Former Russian literary and political magazine

Russkaya Rech (Русская речь, Russian Speech) was a Russian fortnightly literary and political magazine which was launched in Moscow on 1 January 1861 by the writer and journalist Evgenya Tur who went on to become also its editor.

Defined originally as "the review of literature, art and history in Russia and in the West," on 14 May of that year it joined forces with the Moscow Herald (Московский вестник) and, under the new title, Russkaya Rech and Moskovsky Vestnik, changed profile, becoming a political, moderately liberal publication.
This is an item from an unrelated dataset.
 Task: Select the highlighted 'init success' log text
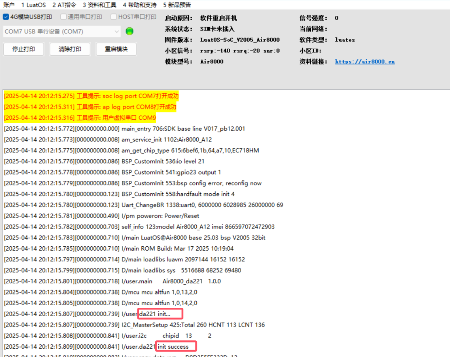tap(175, 346)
Starting with the No.39 issue, the journalist and publicist Evgeny Feoktistov became the magazine's editor-in-chief, as well as the head of its current politics section.

Other key figures of the magazine's staff were Fyodor Buslayev (foreign literature and history) and Nikolai Tikhonravov (Russian literature and history), with Evgenya Tur running the literary criticism section, where she published her essays on Mikhail Avdeyev, Vsevolod Krestovsky, Nadezhda Khvoshchinskaya and Fyodor Dostoyevsky.
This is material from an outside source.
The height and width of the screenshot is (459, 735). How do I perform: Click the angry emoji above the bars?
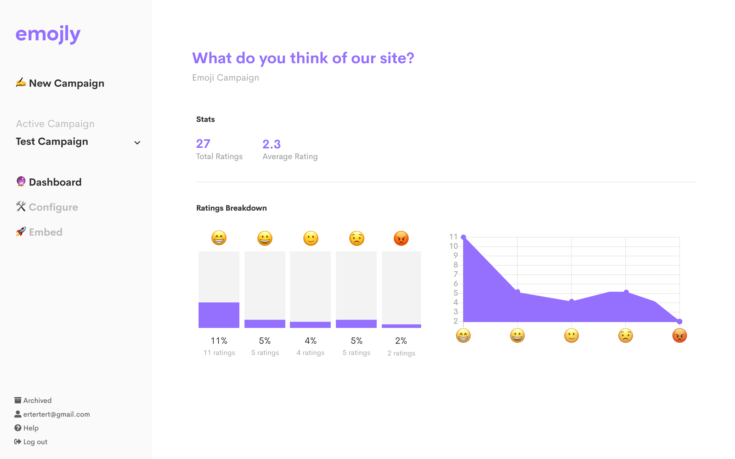401,238
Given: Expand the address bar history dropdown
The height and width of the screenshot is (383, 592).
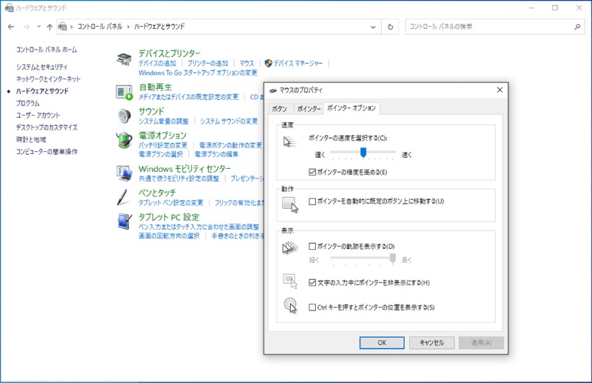Looking at the screenshot, I should pos(374,27).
Among the authors who contributed to the magazine regularly were Alexander Afanasyev, Genrikh Vyzinsky, Apollon Golovachyov, Pavel Zabelin, Dmitry Kachenovsky, Nadezhda Kokhanovskaya, Alexander Levitov, Nikolai Leskov, Nil Popov, Mikhail De Pulet, Mikhail Semevsky, Vasily Sleptsov, Sergey Solovyov and Alexey Suvorin (using the pseudonym Vasily Markov).

The magazine's final issue came out on 4 January 1862, its closure being the result of Tur's leaving Russia for France.